## AIM OF THE TASK
Tally the lines in the rows below that contain the string "height". Reply with the number alone.

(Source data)

** start **

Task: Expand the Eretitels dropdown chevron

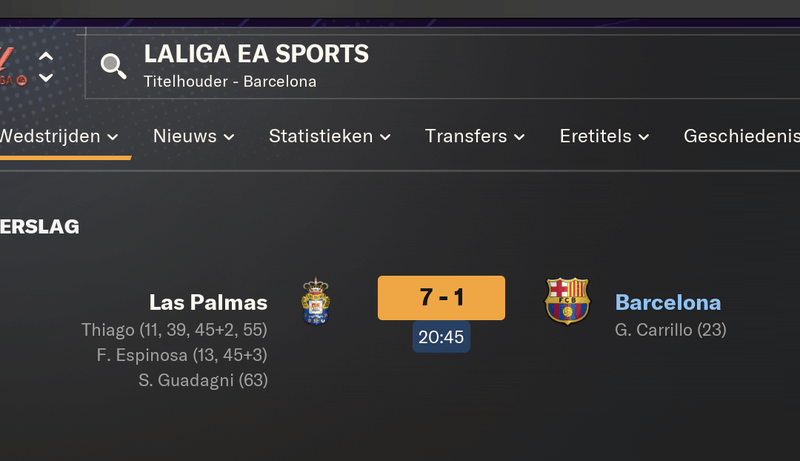Action: [x=644, y=137]
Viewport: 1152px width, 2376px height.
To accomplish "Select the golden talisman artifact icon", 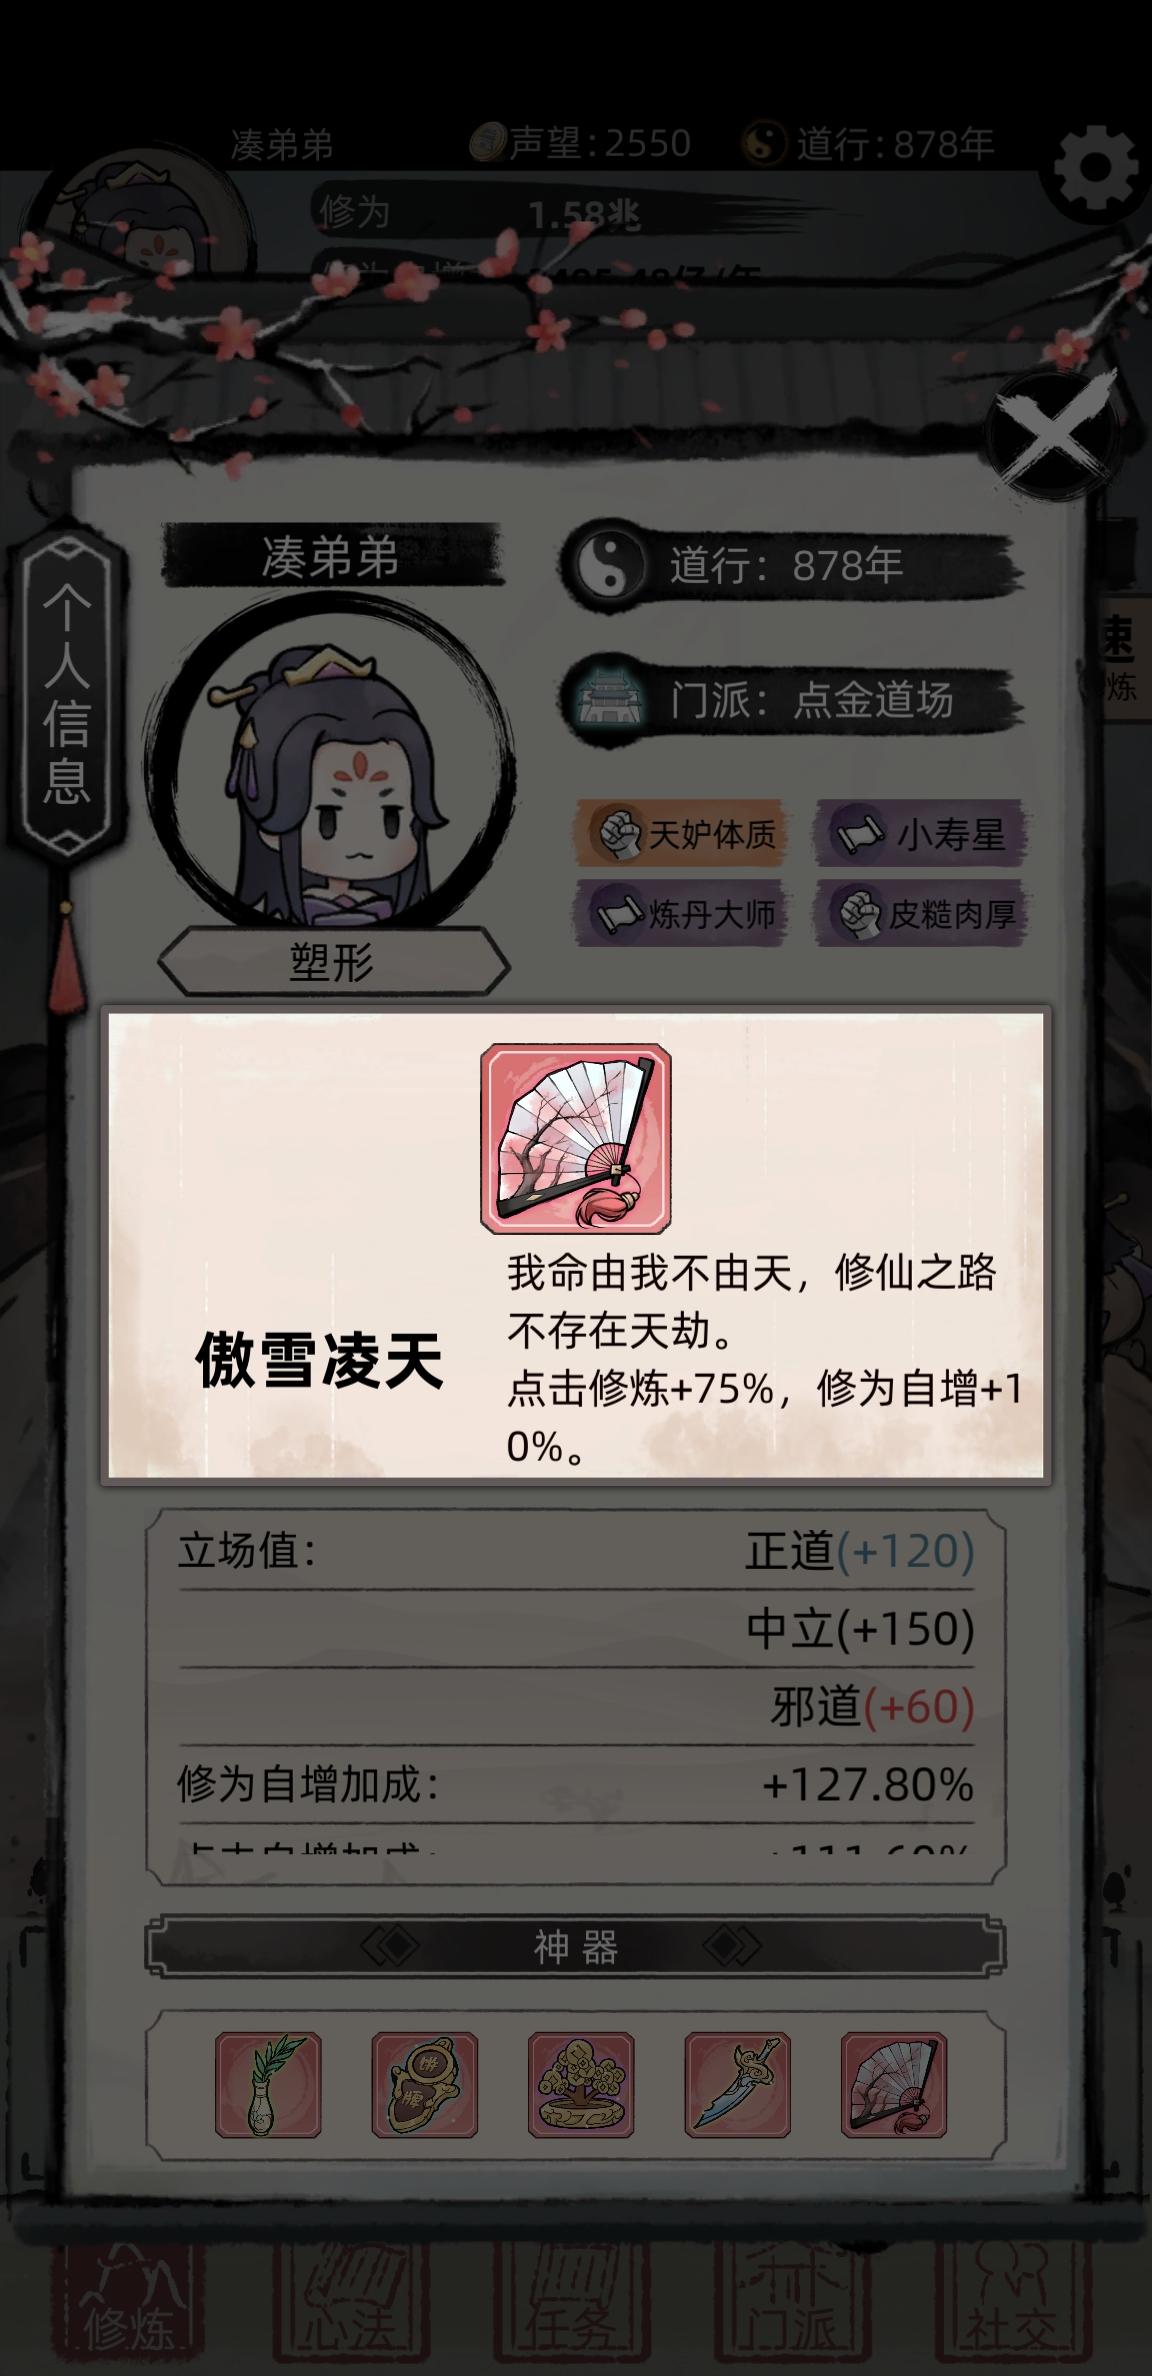I will [425, 2085].
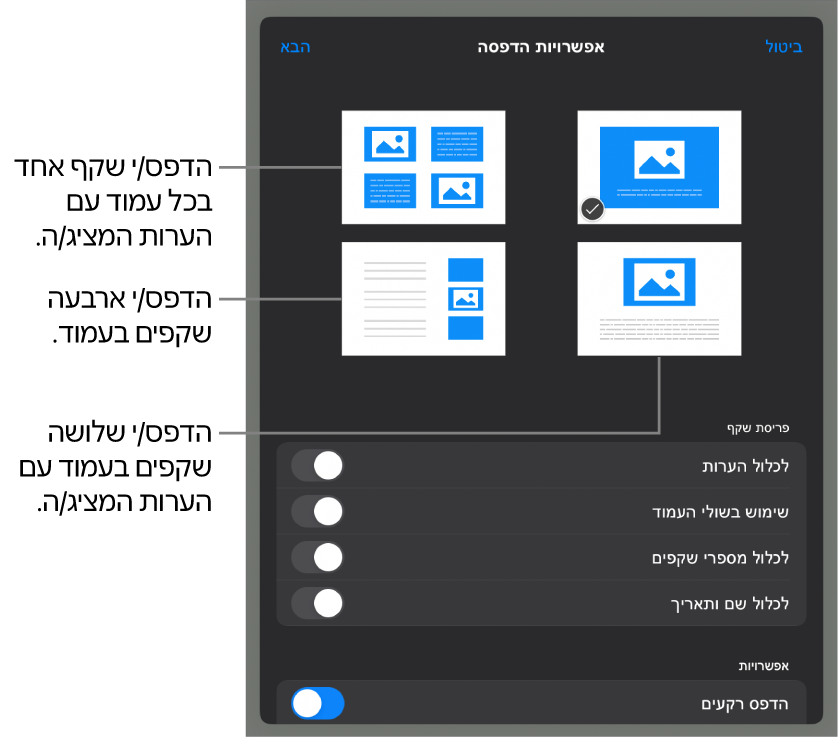Turn on לכלול מספרי שקפים switch
Image resolution: width=838 pixels, height=737 pixels.
(x=317, y=557)
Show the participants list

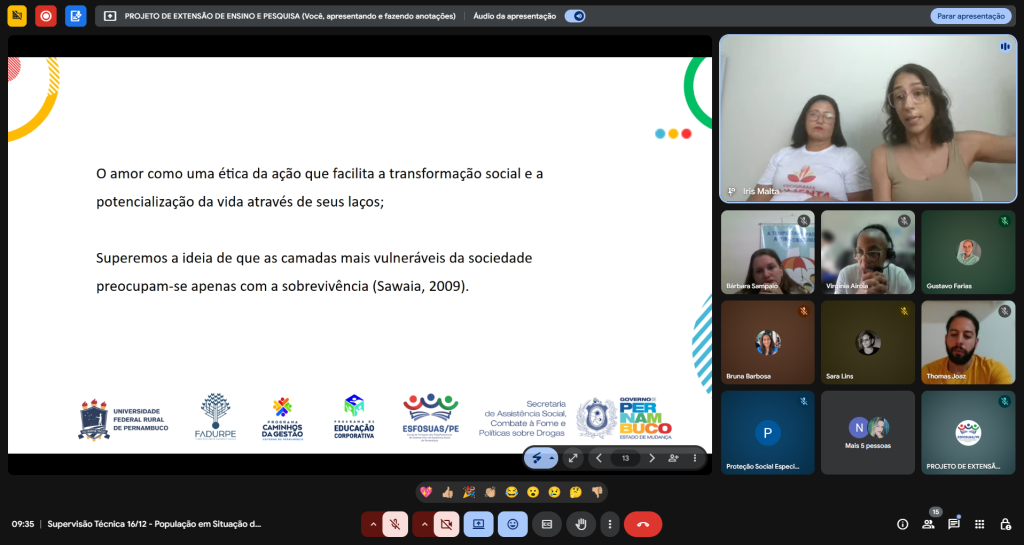coord(928,524)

** end **

## OUTPUT OF THE EXERCISE
2